In 1892, seven years after Yale organized as a university, the Graduate School of Arts and Sciences was officially formed, and Arthur Twining Hadley was appointed dean. Hadley became Yale's 13th president in 1899. In 1920, the Graduate School was assigned its own governing board, and under Dean Wilbur Lucius Cross (1916-1930), it attracted a large and distinguished scholarly faculty.

Beginning in the late nineteenth century, race and gender restrictions on graduate admissions were gradually relaxed. In 1876 Edward Alexander Bouchet (Yale B.A. 1874) received a doctorate in Physics, becoming the first African American to earn a Ph.D. in the United States and the sixth recipient of a doctorate in the field. Women were admitted into the Graduate School in 1892. In 1894, seven women received Ph.D.s from Yale, including Mary Augusta Scott (English), Laura Johnson Wylie (English), Elizabeth Deering Hanscom (English), Margaretta Palmer (Mathematics), Charlotte Fitch Roberts (Chemistry), and sisters Cornelia H. B. Rogers (Romance Languages and Literatures) and Sara Bulkley Rogers (History).

==Organization==

===Faculty and administration===
Most Graduate School faculty are members of the Yale Faculty of Arts and Sciences, the largest faculty of the university's schools and the same faculty body that governs the Yale College curriculum. The Faculty of Arts and Sciences is organized into 40 departments, which administer the Graduate School's four divisions: Humanities, Social Sciences, Biological Sciences, and Physical Sciences. Some members of Yale's professional school faculties are also members of the Graduate School faculty, which permits them to advise doctoral candidates.

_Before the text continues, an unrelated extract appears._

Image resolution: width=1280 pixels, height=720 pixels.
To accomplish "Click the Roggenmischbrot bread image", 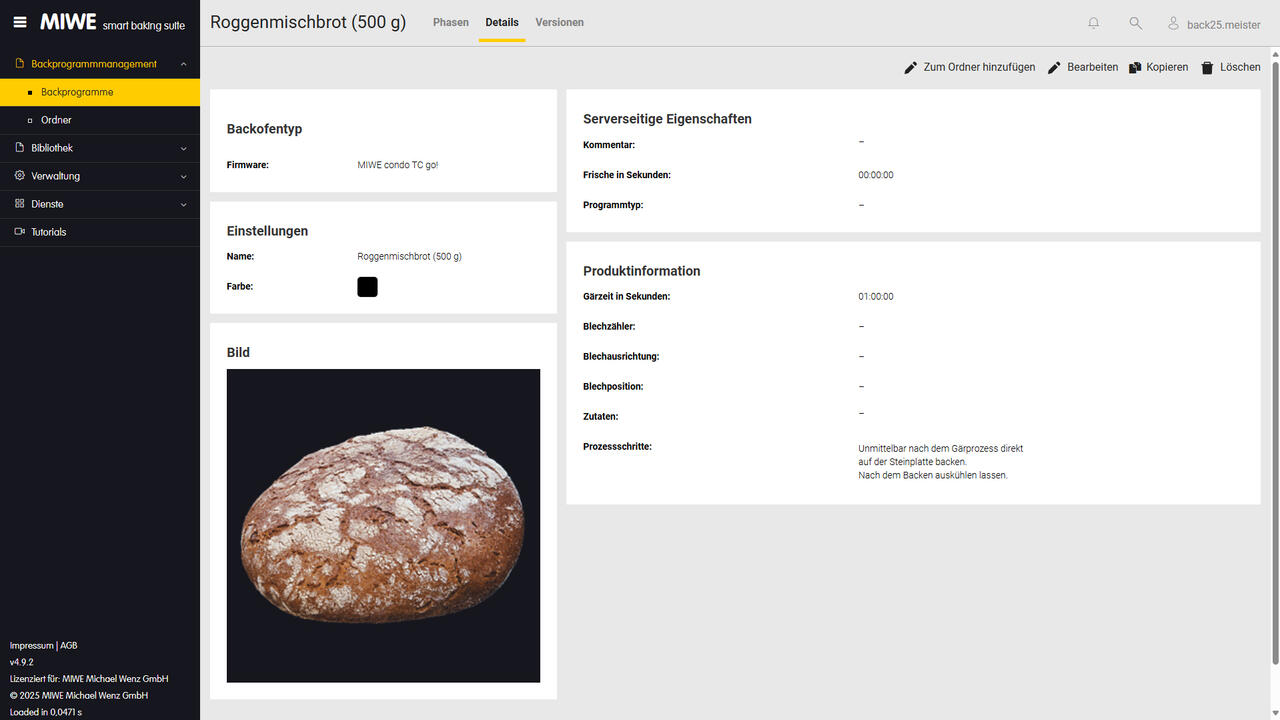I will click(x=383, y=525).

A Dean of the Graduate School, appointed by the Yale Corporation, is the school's chief administrator. The position is currently held by geneticist Lynn Cooley.

===Degree programs===
The Graduate School administers 75 degree-granting programs. 56 of these programs grant Ph.D.s., while 19 terminate in master's degrees. It also offers joint-degree programs with several of Yale's professional schools, as well as opportunities for advanced non-degree study.

==Facilities==

===Research facilities===

Yale's facilities for research and study include a university library system of nearly fifteen million volumes, the Beinecke Rare Book and Manuscript Library, the Yale University Art Gallery, the Yale Center for British Art, the Humanities Quadrangle, the Office of Information Technology Services, departmental libraries and collections, and the extensive resources of the professional schools. The collections and services of the Research Libraries Group, which consists of Columbia, Harvard, and Yale universities and the New York Public Library, are also available to students.

Special research facilities for the sciences are clustered on Science Hill, including the Bass Center for Molecular and Structural Biology, Josiah Willard Gibbs Research Laboratories, Kline Geology Laboratory, Sterling Chemistry Laboratory, Kline Biology Tower, the Class of 1954 Environmental Science Center, the Peabody Museum of Natural History, and the Arthur W. Wright Nuclear Structure Laboratory. Becton Engineering and Applied Science Center and Arthur K. Watson Hall for computer science are located on the former campus of the Sheffield Scientific School. Other laboratory facilities, like the Boyer Center for Molecular Medicine, are found at the Yale School of Medicine and the university's West Campus.

===Office of International Affairs===

The Office of International Affairs serves as an administrative resource to support the international activities of all schools, departments, offices, centers, and organizations at Yale. It tries to promote Yale and its faculty to international audiences and increase the visibility of Yale's international activities around the globe.